Start of Exercise materials

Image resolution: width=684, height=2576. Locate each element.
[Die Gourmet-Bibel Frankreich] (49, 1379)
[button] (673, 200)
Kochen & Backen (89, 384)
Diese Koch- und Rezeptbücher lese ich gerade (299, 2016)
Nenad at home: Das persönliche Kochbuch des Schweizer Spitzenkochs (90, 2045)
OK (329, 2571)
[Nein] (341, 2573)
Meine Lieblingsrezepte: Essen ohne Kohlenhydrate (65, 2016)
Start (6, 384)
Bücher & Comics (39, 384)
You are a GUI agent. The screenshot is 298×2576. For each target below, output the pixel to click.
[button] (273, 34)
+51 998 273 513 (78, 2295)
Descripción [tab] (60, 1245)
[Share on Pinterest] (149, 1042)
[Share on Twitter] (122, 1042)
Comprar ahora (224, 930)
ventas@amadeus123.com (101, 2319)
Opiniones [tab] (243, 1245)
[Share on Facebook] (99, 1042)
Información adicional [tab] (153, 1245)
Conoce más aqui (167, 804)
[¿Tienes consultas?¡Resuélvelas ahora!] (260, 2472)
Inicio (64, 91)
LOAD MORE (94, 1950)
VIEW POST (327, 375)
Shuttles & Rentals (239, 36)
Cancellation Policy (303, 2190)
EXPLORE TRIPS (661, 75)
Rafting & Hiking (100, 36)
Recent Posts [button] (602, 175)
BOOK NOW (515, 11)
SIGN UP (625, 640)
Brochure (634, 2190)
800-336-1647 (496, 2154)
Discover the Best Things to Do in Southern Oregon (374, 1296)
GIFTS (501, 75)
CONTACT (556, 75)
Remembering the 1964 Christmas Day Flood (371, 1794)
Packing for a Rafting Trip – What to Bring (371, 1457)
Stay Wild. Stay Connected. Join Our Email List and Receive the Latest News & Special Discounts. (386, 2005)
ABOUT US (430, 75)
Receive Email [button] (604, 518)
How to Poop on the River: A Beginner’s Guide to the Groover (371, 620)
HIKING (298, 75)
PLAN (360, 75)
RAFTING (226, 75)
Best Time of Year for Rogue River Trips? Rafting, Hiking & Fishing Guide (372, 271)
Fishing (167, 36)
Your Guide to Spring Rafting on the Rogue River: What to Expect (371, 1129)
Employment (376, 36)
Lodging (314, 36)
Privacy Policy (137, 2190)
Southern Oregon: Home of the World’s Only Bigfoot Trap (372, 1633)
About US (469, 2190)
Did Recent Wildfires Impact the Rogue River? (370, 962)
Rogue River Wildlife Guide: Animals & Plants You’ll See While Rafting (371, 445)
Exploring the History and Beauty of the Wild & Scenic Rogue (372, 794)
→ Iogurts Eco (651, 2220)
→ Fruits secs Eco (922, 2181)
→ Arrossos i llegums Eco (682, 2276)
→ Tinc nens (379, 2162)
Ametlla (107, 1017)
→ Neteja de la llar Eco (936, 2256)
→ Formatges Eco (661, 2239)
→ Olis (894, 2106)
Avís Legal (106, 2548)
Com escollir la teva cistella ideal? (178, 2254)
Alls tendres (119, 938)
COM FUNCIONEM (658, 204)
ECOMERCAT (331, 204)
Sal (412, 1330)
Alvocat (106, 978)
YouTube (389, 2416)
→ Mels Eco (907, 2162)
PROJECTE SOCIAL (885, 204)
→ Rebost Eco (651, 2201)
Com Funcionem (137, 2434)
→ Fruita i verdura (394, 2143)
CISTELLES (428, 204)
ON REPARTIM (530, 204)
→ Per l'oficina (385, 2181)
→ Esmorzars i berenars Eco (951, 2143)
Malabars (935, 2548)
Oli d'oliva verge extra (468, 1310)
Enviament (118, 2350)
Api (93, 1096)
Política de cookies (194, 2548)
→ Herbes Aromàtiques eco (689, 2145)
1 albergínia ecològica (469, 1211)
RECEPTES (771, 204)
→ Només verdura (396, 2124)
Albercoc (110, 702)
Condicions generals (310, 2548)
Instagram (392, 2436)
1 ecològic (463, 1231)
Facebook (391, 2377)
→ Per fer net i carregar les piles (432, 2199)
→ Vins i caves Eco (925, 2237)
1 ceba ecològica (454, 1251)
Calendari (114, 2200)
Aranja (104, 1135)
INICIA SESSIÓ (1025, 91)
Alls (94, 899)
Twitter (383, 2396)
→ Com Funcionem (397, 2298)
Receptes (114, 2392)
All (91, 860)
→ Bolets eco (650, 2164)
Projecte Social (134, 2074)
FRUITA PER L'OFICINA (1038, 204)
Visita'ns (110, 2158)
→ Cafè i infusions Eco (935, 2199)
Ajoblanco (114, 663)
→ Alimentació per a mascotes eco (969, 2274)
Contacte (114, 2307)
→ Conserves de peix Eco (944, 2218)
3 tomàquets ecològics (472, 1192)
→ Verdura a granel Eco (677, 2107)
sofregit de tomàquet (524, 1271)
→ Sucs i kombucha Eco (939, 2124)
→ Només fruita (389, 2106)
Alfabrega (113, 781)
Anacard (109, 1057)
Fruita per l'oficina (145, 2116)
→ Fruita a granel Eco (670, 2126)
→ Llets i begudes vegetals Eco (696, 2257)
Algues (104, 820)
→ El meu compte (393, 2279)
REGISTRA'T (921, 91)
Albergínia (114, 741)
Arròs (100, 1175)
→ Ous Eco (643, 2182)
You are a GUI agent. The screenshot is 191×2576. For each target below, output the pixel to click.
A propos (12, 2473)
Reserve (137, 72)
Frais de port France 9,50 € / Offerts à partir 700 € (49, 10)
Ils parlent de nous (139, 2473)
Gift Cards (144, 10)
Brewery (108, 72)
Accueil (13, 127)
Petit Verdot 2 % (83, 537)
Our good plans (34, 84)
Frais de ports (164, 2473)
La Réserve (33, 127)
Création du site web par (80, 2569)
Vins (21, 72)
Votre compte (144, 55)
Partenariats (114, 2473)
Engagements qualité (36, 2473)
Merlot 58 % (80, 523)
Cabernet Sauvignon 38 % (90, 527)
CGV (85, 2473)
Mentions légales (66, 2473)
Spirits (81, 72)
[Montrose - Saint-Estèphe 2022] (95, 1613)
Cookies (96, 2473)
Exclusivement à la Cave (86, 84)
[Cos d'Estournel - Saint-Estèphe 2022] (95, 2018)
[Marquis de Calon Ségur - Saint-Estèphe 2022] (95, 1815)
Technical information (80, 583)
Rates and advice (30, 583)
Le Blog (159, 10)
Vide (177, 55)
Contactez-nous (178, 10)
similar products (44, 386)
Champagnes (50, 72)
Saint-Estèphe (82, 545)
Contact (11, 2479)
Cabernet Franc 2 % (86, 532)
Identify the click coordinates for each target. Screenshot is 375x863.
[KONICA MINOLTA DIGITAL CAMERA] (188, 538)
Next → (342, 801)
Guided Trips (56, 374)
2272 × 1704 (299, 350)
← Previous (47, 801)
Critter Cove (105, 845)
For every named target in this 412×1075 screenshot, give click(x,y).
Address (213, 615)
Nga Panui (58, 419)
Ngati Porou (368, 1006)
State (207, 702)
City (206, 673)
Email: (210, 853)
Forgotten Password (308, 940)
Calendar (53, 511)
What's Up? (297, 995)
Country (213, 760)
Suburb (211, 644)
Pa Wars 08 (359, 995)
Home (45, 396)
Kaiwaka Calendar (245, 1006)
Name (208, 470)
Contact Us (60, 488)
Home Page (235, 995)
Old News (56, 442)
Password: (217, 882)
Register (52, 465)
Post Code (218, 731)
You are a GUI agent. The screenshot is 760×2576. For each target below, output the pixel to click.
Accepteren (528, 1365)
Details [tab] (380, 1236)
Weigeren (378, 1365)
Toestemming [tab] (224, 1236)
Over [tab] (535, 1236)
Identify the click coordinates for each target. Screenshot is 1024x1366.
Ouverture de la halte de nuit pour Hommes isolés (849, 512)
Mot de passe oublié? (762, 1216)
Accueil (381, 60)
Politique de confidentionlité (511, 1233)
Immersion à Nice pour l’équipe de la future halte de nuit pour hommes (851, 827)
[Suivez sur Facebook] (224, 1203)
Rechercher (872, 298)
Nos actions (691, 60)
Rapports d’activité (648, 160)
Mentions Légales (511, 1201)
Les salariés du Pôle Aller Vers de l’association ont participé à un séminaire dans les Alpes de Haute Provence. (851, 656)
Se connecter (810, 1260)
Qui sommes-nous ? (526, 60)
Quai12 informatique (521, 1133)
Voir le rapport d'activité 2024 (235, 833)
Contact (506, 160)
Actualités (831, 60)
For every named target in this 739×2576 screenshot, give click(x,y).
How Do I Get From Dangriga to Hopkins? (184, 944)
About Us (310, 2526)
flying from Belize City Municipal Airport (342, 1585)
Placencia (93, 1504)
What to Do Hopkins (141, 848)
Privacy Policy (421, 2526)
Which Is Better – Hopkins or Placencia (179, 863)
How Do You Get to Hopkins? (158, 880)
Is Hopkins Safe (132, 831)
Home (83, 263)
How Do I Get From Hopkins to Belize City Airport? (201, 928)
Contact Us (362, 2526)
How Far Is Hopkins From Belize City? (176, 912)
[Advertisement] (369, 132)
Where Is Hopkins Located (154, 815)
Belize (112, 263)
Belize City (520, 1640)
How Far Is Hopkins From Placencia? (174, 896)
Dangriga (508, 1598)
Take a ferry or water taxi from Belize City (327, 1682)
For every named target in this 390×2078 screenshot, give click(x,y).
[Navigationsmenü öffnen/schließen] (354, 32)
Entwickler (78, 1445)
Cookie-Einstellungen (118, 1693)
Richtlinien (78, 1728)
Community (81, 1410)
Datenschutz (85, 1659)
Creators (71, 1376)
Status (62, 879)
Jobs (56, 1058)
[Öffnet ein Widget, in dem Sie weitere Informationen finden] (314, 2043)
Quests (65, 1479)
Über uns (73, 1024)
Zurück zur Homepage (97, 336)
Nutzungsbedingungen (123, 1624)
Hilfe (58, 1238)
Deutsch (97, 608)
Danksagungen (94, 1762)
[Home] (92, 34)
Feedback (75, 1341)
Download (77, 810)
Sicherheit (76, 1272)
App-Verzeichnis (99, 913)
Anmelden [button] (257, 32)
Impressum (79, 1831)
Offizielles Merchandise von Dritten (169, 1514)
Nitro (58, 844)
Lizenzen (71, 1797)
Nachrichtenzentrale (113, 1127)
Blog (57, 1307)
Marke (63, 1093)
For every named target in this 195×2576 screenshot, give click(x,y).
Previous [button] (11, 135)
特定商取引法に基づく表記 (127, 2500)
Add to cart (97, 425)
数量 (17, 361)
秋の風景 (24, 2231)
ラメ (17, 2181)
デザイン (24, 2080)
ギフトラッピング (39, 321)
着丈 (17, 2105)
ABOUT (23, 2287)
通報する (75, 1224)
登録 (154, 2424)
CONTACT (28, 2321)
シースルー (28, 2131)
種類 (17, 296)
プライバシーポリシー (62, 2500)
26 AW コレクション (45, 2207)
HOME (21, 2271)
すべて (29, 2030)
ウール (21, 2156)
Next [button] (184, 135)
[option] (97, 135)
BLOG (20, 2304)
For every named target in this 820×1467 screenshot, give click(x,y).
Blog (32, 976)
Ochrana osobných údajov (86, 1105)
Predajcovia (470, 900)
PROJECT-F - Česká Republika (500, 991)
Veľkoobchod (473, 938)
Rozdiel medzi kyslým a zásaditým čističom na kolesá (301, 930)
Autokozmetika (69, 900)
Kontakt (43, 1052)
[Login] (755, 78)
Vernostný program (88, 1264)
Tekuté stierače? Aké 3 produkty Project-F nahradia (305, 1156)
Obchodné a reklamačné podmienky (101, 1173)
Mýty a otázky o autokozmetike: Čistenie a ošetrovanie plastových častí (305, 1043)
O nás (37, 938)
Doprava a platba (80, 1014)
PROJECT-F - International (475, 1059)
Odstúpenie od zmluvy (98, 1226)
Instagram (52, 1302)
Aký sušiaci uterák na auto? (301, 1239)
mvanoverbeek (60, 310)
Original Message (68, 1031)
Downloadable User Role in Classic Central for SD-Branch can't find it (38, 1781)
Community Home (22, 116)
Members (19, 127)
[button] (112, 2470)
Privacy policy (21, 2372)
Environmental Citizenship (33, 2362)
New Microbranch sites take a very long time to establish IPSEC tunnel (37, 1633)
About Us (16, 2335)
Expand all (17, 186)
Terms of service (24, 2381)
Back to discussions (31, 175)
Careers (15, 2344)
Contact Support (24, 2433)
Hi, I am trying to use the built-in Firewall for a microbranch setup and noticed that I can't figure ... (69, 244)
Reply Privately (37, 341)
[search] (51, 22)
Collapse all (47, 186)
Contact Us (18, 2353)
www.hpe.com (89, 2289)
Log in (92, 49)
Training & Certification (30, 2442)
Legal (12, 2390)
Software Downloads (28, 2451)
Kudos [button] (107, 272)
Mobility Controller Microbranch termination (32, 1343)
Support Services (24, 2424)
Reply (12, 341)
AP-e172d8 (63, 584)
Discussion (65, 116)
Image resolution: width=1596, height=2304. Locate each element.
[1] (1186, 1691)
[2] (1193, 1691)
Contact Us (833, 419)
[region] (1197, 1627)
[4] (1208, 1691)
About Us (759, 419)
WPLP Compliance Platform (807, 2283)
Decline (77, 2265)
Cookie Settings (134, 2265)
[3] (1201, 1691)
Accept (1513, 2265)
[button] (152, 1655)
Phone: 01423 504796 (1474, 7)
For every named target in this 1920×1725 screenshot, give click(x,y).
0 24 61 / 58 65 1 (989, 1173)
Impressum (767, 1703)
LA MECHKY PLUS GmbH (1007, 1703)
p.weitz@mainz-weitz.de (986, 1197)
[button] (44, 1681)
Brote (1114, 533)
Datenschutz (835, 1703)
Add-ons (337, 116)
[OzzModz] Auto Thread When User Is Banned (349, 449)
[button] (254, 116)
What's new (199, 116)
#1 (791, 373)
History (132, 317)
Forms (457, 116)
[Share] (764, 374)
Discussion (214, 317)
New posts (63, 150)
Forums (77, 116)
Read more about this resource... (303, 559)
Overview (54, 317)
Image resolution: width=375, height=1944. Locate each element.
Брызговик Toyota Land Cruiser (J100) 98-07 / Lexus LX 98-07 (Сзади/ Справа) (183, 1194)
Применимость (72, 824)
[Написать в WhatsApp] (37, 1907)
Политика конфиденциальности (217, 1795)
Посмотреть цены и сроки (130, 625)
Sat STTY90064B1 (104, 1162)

End of Exercise materials

**What is needed:** Look above for the line that contains "Downloadable User Role". Starting there, transcribe every line exactly until you have copied the line that contains "Contact Support (24, 2433)".

**Result for this exercise:**
Downloadable User Role in Classic Central for SD-Branch can't find it (38, 1781)
Community Home (22, 116)
Members (19, 127)
[button] (112, 2470)
Privacy policy (21, 2372)
Environmental Citizenship (33, 2362)
New Microbranch sites take a very long time to establish IPSEC tunnel (37, 1633)
About Us (16, 2335)
Expand all (17, 186)
Terms of service (24, 2381)
Back to discussions (31, 175)
Careers (15, 2344)
Contact Support (24, 2433)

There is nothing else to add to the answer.